Spanish poet and researcher

Ángela Segovia Soriano (born 1987) is a Spanish poet and researcher, the winner of the 2017 Miguel Hernández National Youth Poetry Award.

==Biography==
Segovia was born and spent her adolescence in the town of Las Navas del Marqués, where her parents ran a bakery. She took to reading Cortázar, which gave her a taste for the avant-garde. At age 14, she began to read poetry intensively while walking through the pine forests, and while still in high school she wrote her first poem as a class assignment.

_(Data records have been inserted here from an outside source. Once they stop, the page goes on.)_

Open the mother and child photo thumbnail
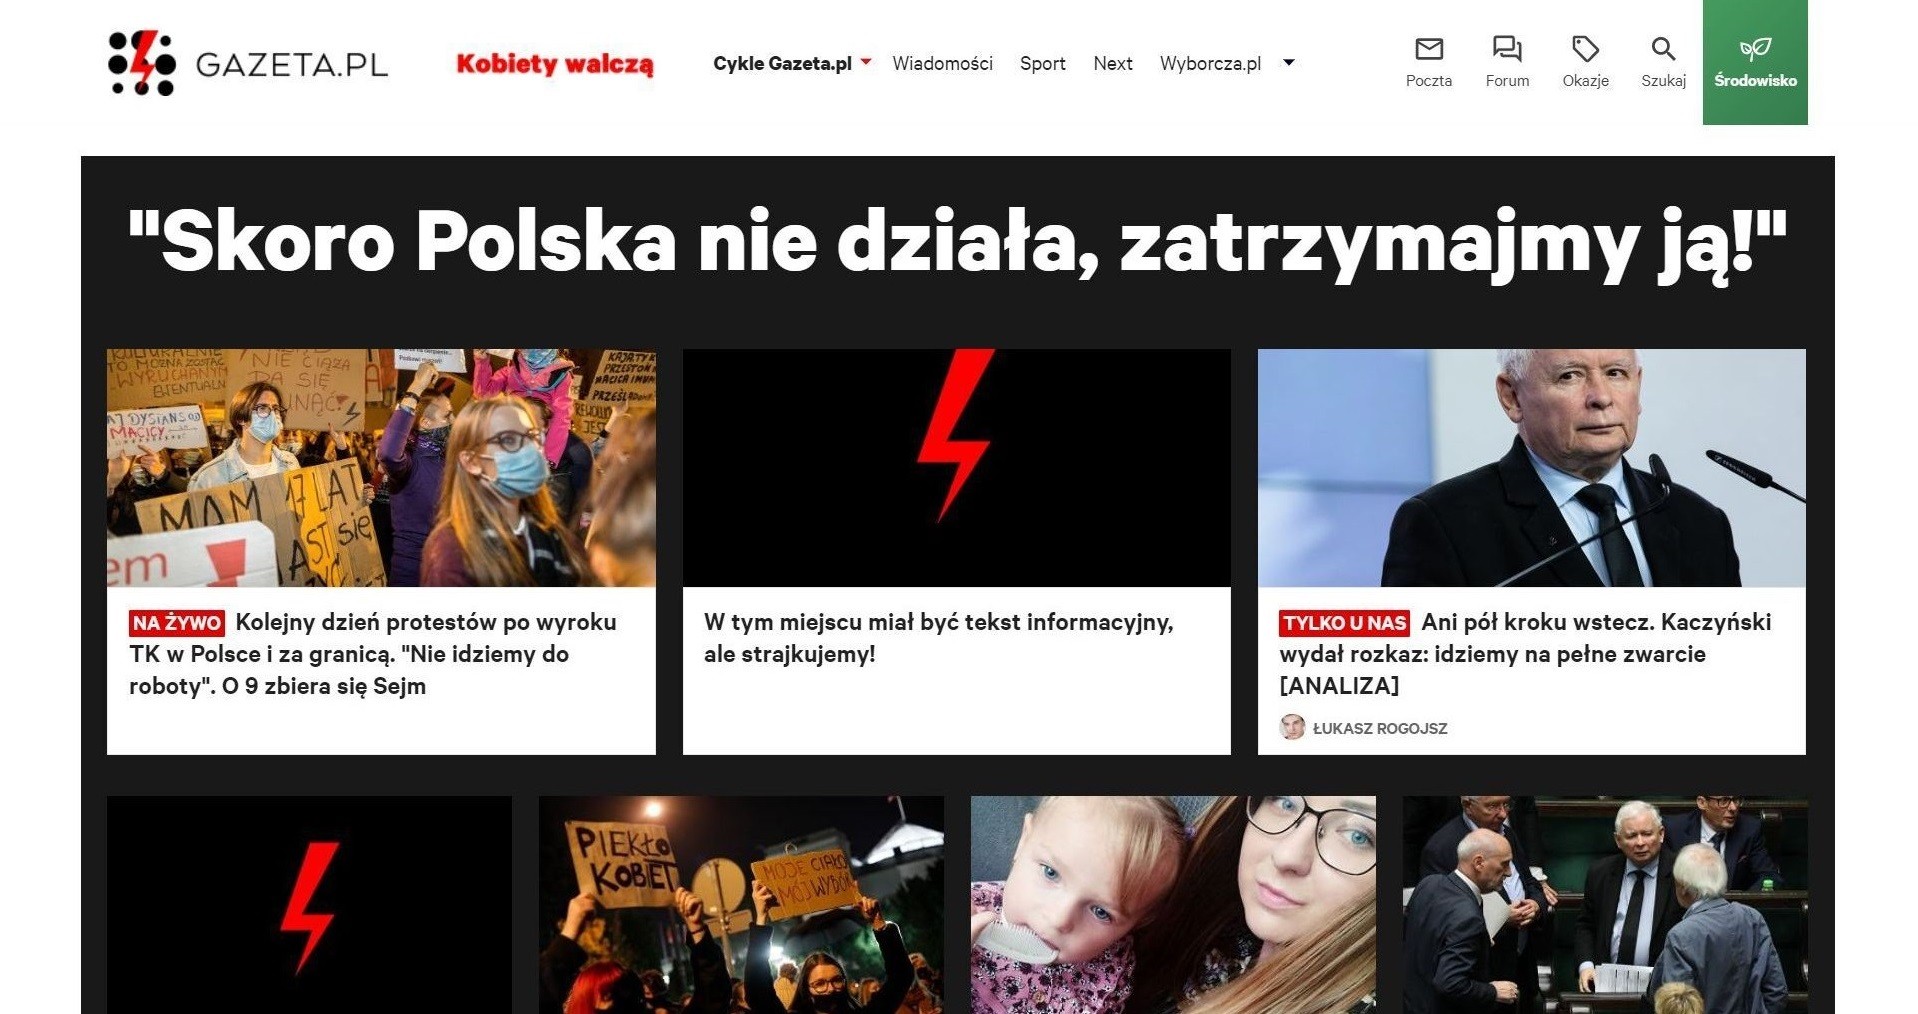 point(1173,905)
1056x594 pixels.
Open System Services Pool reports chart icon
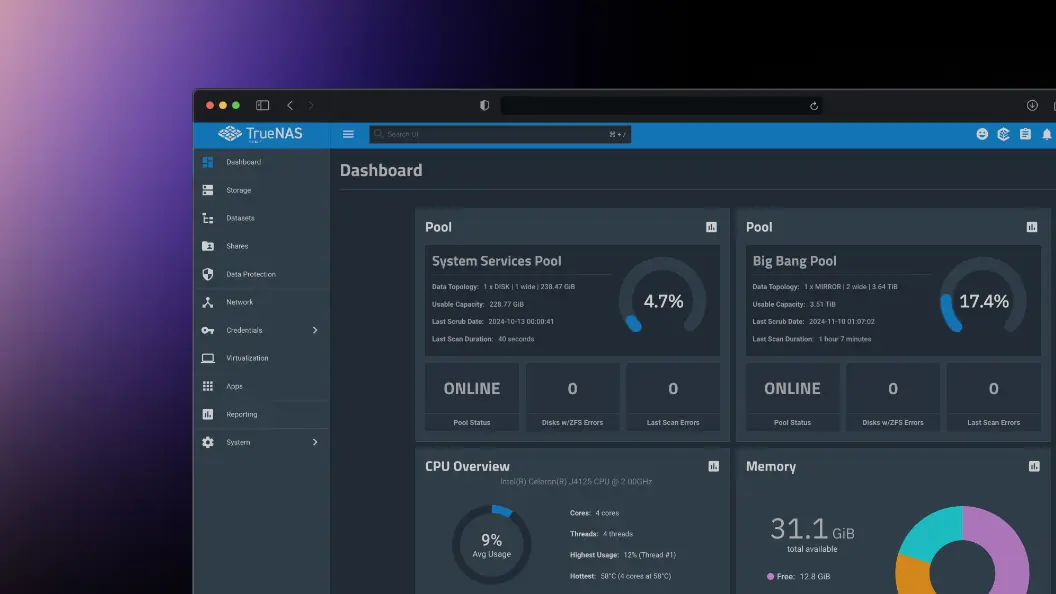(x=711, y=227)
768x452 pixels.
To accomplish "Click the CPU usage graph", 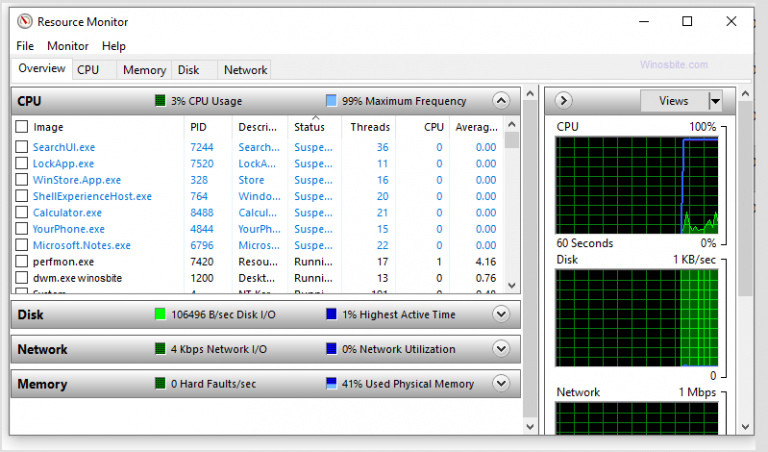I will point(637,185).
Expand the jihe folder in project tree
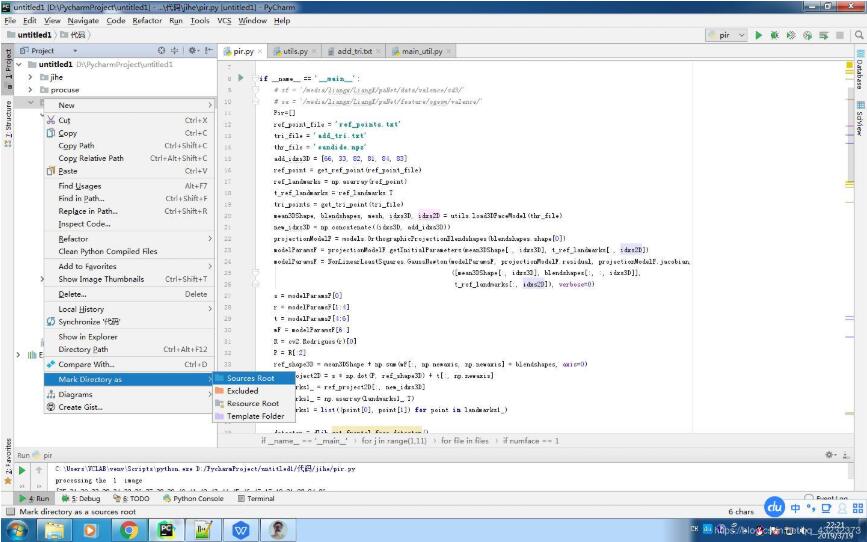 [x=31, y=77]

She moved to Madrid to study advertising at the Complutense University, and in 2007 she published her first collection of poems, ¿Te duele?, which won the 5th Félix Grande National Youth Poetry Award in 2009. Later, she graduated with a degree in Theory of Literature and Comparative Literature at the same university.

During a stay in Paris, she began work on her second book, de paso a la ya tan, which she published in 2013. That year, she completed a master's degree in Literary and Cultural Studies at the Autonomous University of Barcelona. In 2014, she began a trip to Peru and Chile to get to know Latin American poetry firsthand. Back in Spain, in 2015, she received a creative grant from the Residencia de Estudiantes, and there she finished her third collection of poems that she had started during her stay in Santiago, La curva se volvió barricada. This book was described by critics as "singular", and won the 2017 Miguel Hernández National Youth Poetry Award, given by the Ministry of Education, Culture and Sports and endowed with 20,000 euros. According to the jury, it was awarded "for representing the opening of Spanish poetry towards new paths that build bridges with new forms of artistic expression and with Hispano-American poetry."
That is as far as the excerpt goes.